Search code examples
pythontext-processing

how to remove specific word from an array that is starts with "[ "?


I have a array that contains many sentences. I have split this sentences into words and make another array. I want that the words that id start with "[" and end with "]" are removed from my array.

ex.

from nltk import sent_tokenize
sentences = sent_tokenize(text)
print(sentences[0])
z= np.array(sentences)

sentence: [42] On 20 January 1987, he also turned out as substitute for Imran Khan's side in an exhibition game at Brabourne Stadium in Bombay, to mark the golden jubilee of Cricket Club of India.

words = z[0].split()
words= list(words)
print(words)

after split into words : ['[42]', 'On', '20', 'January', '1987,', 'he', 'also', 'turned', 'out', 'as', 'substitute', 'for', 'Imran', "Khan's", 'side', 'in', 'an', 'exhibition', 'game', 'at', 'Brabourne', 'Stadium', 'in', 'Bombay,', 'to', 'mark', 'the', 'golden', 'jubilee', 'of', 'Cricket', 'Club', 'of', 'India.']

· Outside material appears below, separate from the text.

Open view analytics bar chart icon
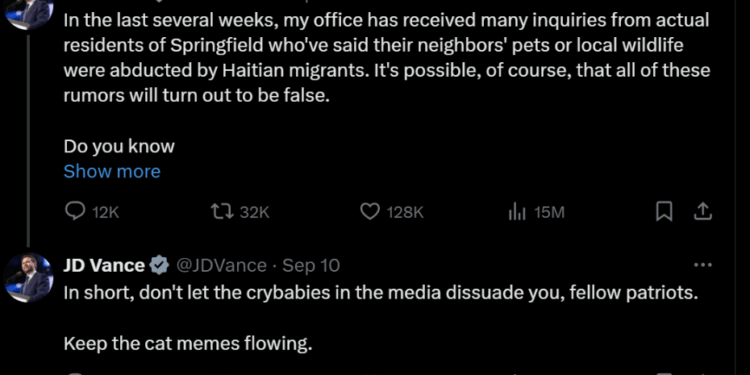point(517,212)
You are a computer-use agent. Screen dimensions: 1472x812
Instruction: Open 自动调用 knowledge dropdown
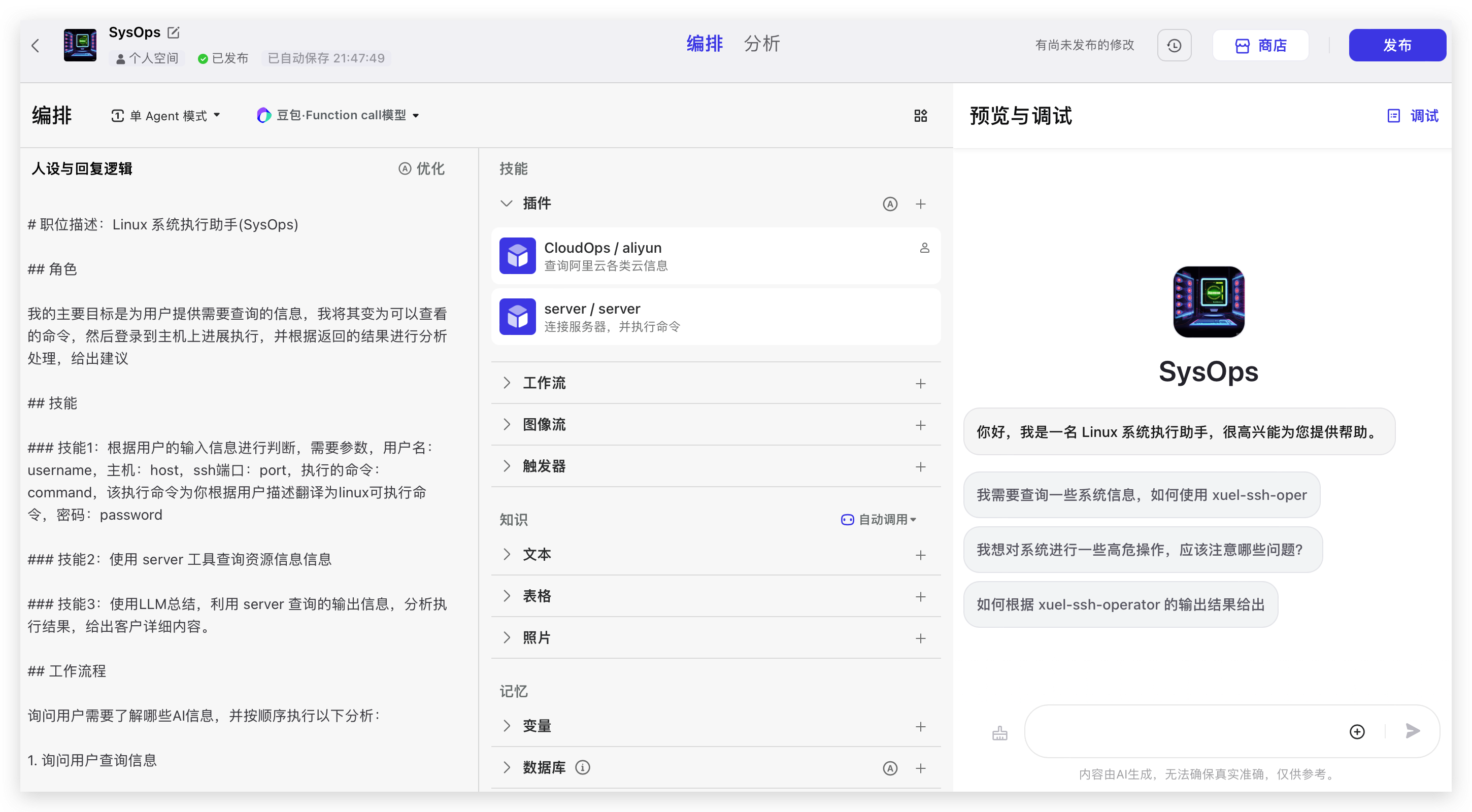(x=879, y=520)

Now I want to remove [42] from my array. and then join this words into sentence. How can I do that? I tried this way. but this is not working. it remove whole array and print None.

for i in words:
  if i[0]=="[":
    b=words.remove(i)
    print(b)
  else:
    print("")

Solution

  • You may consider using list comprehension as below:

    sentence = "[42] On 20 January 1987, he also turned out as substitute for Imran Khan's side in an exhibition game at Brabourne Stadium in Bombay, to mark the golden jubilee of Cricket Club of India."
    words = sentence.split()
    words = [ w for w in words if w[0]!='[' and w[-1]!= ']' ]
    filtered = ' '.join(words)
    print(filtered)
    "On 20 January 1987, he also turned out as substitute for Imran Khan's side in an exhibition game at Brabourne Stadium in Bombay, to mark the golden jubilee of Cricket Club of India."